The numbers speak for themselves: 71% of dealmakers report a growing focus on ESG, 59% are willing to pay premiums for businesses with strong ESG performance, yet 80% of assessment time is wasted reconciling disorganised data. A structured approach eliminates inefficiencies, allowing teams to focus on risks and opportunities that directly impact deal value.
"A thorough ESG due diligence process conducted by an M&A buyer and its representatives can help identify, mitigate, and potentially avoid regulatory and reputational risks as well as inform deal valuation and structure." – LexisNexis
This checklist goes beyond risk management. It provides a way to quantify ESG factors that enhance transaction value, such as resource efficiency and supply chain reliability, while offering the audit-ready documentation that regulators now require. By standardising ESG scoring across your portfolio, it ensures consistent tracking over time and smooth integration into post-acquisition plans. The result? Reduced risks, improved returns, and greater operational efficiency.
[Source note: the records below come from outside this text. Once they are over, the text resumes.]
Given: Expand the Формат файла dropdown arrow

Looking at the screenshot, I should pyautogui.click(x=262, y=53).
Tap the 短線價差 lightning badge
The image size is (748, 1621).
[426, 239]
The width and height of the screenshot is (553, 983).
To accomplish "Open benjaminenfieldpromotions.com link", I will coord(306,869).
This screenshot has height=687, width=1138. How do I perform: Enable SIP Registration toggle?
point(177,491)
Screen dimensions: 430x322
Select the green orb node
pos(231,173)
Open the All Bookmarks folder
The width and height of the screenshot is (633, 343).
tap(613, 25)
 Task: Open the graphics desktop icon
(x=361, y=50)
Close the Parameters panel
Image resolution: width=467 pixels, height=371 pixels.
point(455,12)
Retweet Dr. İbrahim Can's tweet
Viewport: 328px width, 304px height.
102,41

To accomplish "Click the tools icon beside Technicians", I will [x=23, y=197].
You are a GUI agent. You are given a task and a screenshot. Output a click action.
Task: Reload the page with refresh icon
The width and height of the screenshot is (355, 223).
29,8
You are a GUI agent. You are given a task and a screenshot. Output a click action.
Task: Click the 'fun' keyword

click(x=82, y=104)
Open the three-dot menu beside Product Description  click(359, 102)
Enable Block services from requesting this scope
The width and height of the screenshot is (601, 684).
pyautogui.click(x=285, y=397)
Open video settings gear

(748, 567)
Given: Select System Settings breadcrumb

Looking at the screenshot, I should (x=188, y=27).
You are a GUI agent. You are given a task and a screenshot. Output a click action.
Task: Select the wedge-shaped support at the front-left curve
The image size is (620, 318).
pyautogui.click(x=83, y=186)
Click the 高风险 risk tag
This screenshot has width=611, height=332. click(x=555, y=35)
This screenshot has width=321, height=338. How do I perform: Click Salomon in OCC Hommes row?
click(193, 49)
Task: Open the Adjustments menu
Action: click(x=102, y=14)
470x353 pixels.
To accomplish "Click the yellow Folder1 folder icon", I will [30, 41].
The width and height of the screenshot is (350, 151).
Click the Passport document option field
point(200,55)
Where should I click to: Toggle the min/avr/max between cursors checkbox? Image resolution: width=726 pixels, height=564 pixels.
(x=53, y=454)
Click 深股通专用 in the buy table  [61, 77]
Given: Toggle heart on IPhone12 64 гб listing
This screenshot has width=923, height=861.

Professionals who integrate ESG compliance into their due diligence processes aren’t just safeguarding against potential pitfalls - they’re unlocking the valuation premiums and operational gains that come with sustainable, well-governed companies. This checklist is your guide to achieving those outcomes with precision and ease.
FAQs
Do we fall under CSRD or CSDDD?
Your company is subject to the CSDDD if it operates within the EU or generates a net EU turnover of €450 million or more, provided it also meets the required employee threshold. On the other hand, the CSRD is a different reporting directive that applies to many companies based in the EU. Since these directives have separate criteria, it's crucial to evaluate your organisation against the specific obligations of each.
How deep into the supply chain must due diligence go?
When assessing supply chains, it's essential to look beyond just your immediate suppliers. Digging into deeper tiers helps uncover potential ESG risks like human rights violations or environmental harm. The OECD provides guidance emphasising the need for this deeper investigation to ensure compliance and promote responsible practices.
What evidence should we keep to prove ESG compliance?
To show compliance with ESG standards, keep detailed records like environmental, social, and governance policies, risk assessments, audit reports, and any other relevant data. Having well-organised documentation not only supports transparency but also reinforces accountability during due diligence processes.